[Begin EXTRACTED TEXT]
Brown v. . Penfield

This action was brought to recover the amount of two drafts, drawn by one Miles White, and accepted by the plaintiff for the accommodation of White, for the sum of one thousand dollars each. The referee to whom the action was referred, found, as facts, that the firm of Tator Co., of the city of Troy, became the owners for value of the said bills of exchange, by due course of commercial dealing, before maturity.

That Tator Co. never sold or assigned the said bills of exchange, or parted or intended to sell or part with their interest therein, nor were the same transferred to the plaintiff, nor did he pay value therefor, nor purchase the same, nor had he any interest therein at the commencement of this action.

And, as a conclusion of law, the referee found that the plaintiff is not entitled to recover.
[End EXTRACTED TEXT]
[Begin DATA EXCERPT]
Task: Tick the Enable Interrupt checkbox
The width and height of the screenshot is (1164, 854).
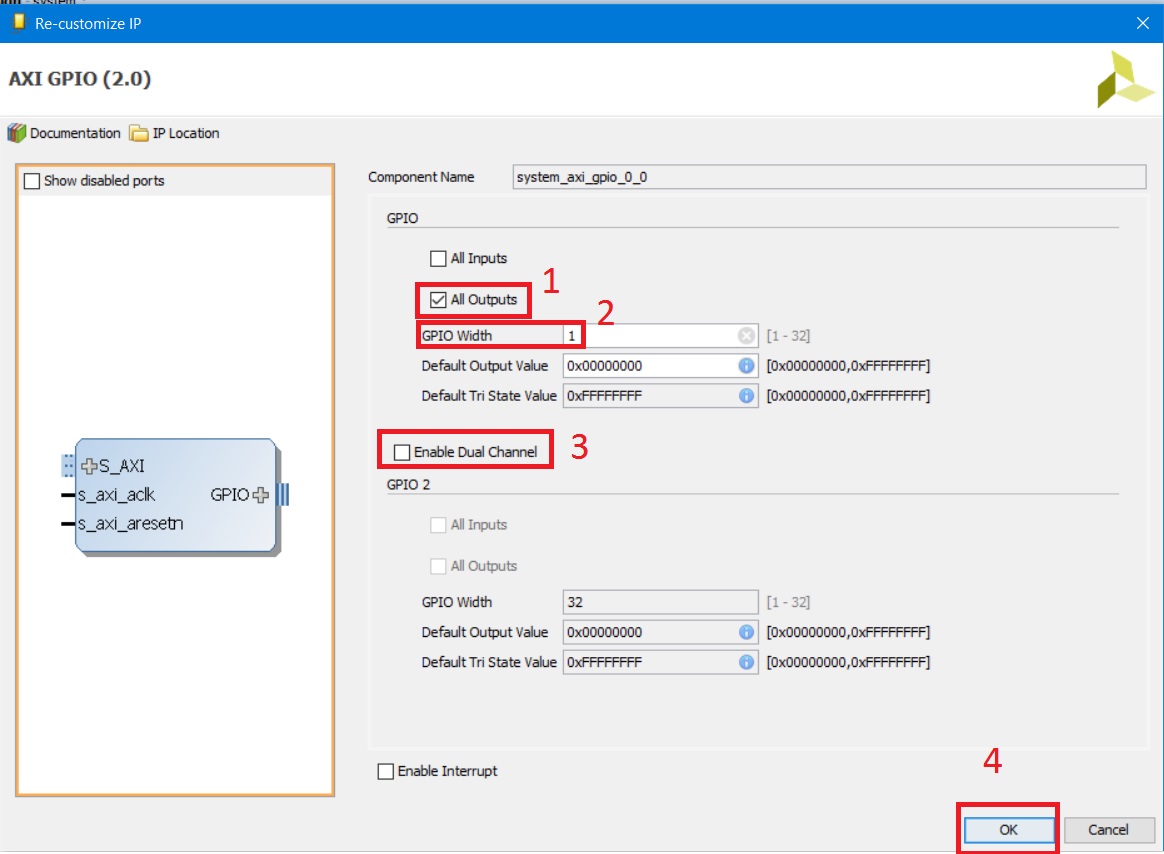Action: 386,772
[End DATA EXCERPT]
**TASK REQUIREMENTS:**
[a] Check each statement against the case excerpt above, answering yes or no and quoting its deciding words: (i) The plaintiff accepted the drafts for the accommodation of Miles White. (ii) Tator Co. became the owners of the bills after they had matured. (iii) The referee concluded that the plaintiff is entitled to recover.
[b] Write a continuation of the case excerpt on Brown v. Penfield, picking up after its final sentence.

**RESULTS FOR EACH TASK:**
[a]
(i) Yes: "accepted by the plaintiff for the accommodation of White"
(ii) No: "before maturity"
(iii) No: "the plaintiff is not entitled to recover"

[b]
The Supreme Court reversed the judgment of the referee, on questions of law as well as upon questions of fact, and ordered a new trial, with costs, to abide the event. From this order the defendants appeal to this court, and stipulate if the order is affirmed that judgment absolute shall be rendered against them.

The evidence sustains the finding of the referee, that the bills of exchange set forth in the complaint were drawn by Miles White and accepted by the plaintiffs as alleged therein, and that the acceptors were accommodation acceptors of White. *Page 474 That Tator Co., of the city of Troy, became the owners for value of the said two bills of exchange by due course of commercial dealing before maturity.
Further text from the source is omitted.